“Well, I’ll soon find out,” announced his companion.

XIV

During the journey to Toledo Catalina stared sulkily out of the window or slept with her head against the side of the car. She ignored Over’s attempts to converse until, with chilling dignity, he retired to the opposite end of the compartment and wondered how he could have thought of love in connection with a bad-tempered child. He was delighted at the prospect of reunion with the orthodox Moultons, and understood something of their serene contempt for originality. It is true that Catalina asleep, with the deep vermilion on her cheeks, her tumbled head drooping, looked so innocent and lovely that she set him to wondering regretfully why there was no such thing as perfection in woman; and from thence it was but a step to imagine Catalina with the qualities and training that would make her the ideal of man. There was no harm in indulging one’s self in idyllic imagining, by way of variety, Over concluded; doubtless it was good for the soul.

Whatever the motive, his imagination performed unaccustomed feats during the drowsy afternoon, while his companion slept and the other occupants of the car, few in number, smoked and said little. It pictured Catalina ten years hence; she would then be thirty-three, an age he had always found sympathetic in woman; she would have seen the world, have adapted herself to many new conditions, and in the process learned self-control, pared off the jagged edges of her egoism, and supplemented her beauty with a distinction of manner and style that would compel the homage of the best societies of the world.

He had seen what she was capable of, and he suspected that she was ambitious. It was her love of solitude and dislike of mere men and women that had swathed her so deeply in her crudities; but if she carried out her intention of living for some years in England and Europe, and cultivated the right sort of people, the transformation was almost certain. Perhaps it would be worth while to ask his mother to take care of her in England. Lady “Peggy” Over was a clever, warm-hearted woman of the simple, old-fashioned aristocracy, who offered her sons no assistance in choosing their wives, and had the broadest tolerance for the vagaries of young people. With her lively mind and humor she would win upon Catalina at once, and her complete honesty of nature would finish the conquest of a girl whose hatred of sham was almost fanatical.

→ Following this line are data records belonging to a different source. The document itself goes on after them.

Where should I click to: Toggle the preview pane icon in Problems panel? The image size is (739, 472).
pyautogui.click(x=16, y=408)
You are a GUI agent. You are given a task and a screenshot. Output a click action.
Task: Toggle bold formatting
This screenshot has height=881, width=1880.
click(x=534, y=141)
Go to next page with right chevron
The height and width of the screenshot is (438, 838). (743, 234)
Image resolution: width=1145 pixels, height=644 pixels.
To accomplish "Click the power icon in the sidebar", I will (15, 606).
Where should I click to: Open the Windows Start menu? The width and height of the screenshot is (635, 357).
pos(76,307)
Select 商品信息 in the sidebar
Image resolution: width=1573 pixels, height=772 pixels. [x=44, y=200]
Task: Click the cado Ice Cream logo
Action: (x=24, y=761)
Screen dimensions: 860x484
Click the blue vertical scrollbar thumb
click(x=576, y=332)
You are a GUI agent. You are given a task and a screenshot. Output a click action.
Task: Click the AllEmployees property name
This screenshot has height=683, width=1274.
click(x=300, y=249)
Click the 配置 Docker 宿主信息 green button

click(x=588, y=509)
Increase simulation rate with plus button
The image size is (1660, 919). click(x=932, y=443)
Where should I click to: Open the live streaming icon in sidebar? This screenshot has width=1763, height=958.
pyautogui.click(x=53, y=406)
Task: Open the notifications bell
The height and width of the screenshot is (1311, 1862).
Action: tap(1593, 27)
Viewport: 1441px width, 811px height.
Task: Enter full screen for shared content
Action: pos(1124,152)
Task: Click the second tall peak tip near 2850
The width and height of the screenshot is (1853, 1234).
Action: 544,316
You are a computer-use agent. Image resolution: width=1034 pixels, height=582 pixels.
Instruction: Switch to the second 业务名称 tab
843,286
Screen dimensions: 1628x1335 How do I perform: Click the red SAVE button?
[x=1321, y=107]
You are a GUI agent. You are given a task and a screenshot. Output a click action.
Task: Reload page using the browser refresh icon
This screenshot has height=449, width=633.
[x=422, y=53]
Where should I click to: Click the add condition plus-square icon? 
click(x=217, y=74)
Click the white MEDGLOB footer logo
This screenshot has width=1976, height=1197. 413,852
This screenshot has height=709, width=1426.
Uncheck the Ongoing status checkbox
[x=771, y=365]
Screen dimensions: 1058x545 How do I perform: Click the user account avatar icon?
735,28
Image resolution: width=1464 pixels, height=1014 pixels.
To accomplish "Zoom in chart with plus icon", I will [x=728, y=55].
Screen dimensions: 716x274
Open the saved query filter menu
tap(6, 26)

Catalina opened her eyes upon him, half awake, and he asked her, impulsively: “What is your ambition? What do you want?”

She answered, sleepily, but without hesitation, “To have four children.”

He was too astonished to speak for a moment; then he asked, feebly, “Is that all?”

“No,” she said, now quite awake. “I want to meet all the most interesting people in the world, and read the most interesting books, and show a lot of other people what frauds and useless creatures they are; but I love children as much as I detest most people, and I’ll never be contented till I have four. I don’t see why you look so dumfounded! What is there so remarkable in wanting children?”